Two authors cross-checked the PubMed and Web of Science medical databases. The inclusion criteria were as follows: original human studies published in English, with the timeframe not limited, and the following keywords were used: 'periprosthetic shoulder fracture,' 'total shoulder arthroplasty periprosthetic fractures,' 'total shoulder arthroplasty fracture,' and 'total shoulder replacement periprosthetic fracture.' Seventy articles were included in the review. All articles were retrieved using the aforementioned criteria.
The fracture rate associated with total shoulder arthroplasty varied between 0 and 47.6%. Risk factors for periprosthetic fractures were female gender, body mass index < 25 kg/m2, smoking, rheumatoid arthritis, and Parkinson's disease. The most commonly used classification is the Wright and Coefield classification. Periprosthetic fractures can be treated both, conservatively and operatively.
Periprosthetic fracture frequency after shoulder arthroplasty ranges from 0 to 47.6%. The most common location of the fracture is the humerus and most commonly occurs intraoperatively. The most important factor influencing treatment is stem stability. Fractures with stem instability require revision arthroplasty with stem replacement. Fractures with a stable stem depending on the location, displacement and bone stock quality can be treated both conservatively and operatively. For internal fixation plates with cables and screws are most commonly used.

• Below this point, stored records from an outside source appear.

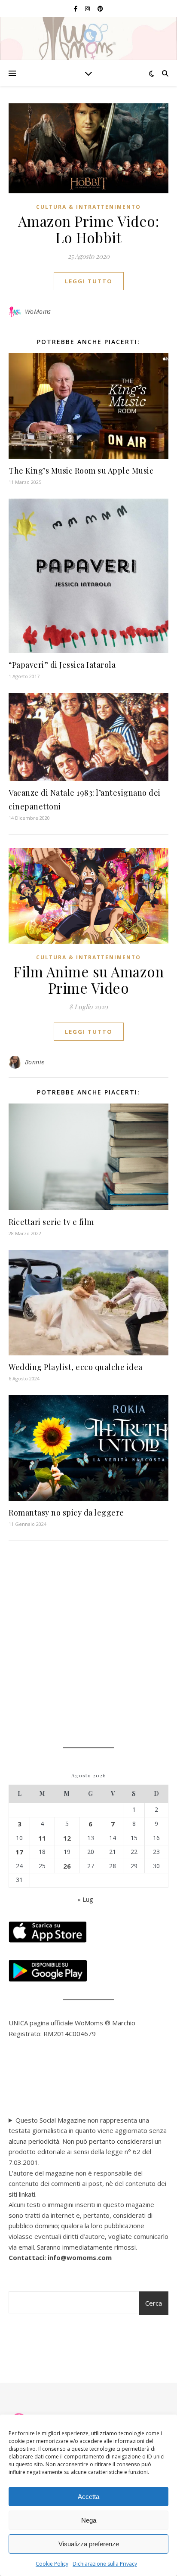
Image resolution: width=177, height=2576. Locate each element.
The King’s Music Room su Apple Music (81, 470)
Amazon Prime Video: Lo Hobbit (88, 229)
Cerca (153, 2303)
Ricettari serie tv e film (51, 1222)
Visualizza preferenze (88, 2544)
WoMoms (38, 311)
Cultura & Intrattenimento (88, 207)
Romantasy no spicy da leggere (66, 1512)
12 (67, 1838)
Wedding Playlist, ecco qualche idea (76, 1367)
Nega (88, 2520)
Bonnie (35, 1062)
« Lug (85, 1899)
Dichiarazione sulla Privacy (105, 2563)
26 (67, 1866)
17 (19, 1852)
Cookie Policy (52, 2563)
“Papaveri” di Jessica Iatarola (62, 665)
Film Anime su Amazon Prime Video (88, 979)
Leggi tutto (89, 281)
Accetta (88, 2496)
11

本研究的目的是回顾有关人工肩关节周围骨折的现有文献,以评估其流行病学、危险因素,并为诊断、术前规划和治疗选择方面的临床决策提供支持。
两位作者交叉核对了PubMed和科学网医学数据库。纳入标准如下:以英文发表的原始人体研究,时间范围不限,使用了以下关键词:“人工肩关节周围骨折”、“全肩关节置换术周围骨折”、“全肩关节置换术骨折”和“全肩关节置换周围骨折”。本综述纳入了70篇文章。所有文章均按照上述标准检索。
全肩关节置换术相关的骨折率在0%至47.6%之间。人工关节周围骨折的危险因素包括女性、体重指数<25kg/m²、吸烟、类风湿性关节炎和帕金森病。最常用的分类是赖特和科菲尔德分类法。人工关节周围骨折既可以保守治疗,也可以手术治疗。
肩关节置换术后人工关节周围骨折的发生率在0%至47.6%之间。骨折最常见的部位是肱骨,最常发生在手术过程中。影响治疗的最重要因素是假体柄的稳定性。假体柄不稳定的骨折需要进行假体柄置换的翻修关节成形术。假体柄稳定的骨折根据其位置、移位情况和骨量质量,既可以保守治疗,也可以手术治疗。对于内固定,最常用的是带缆索和螺钉的钢板。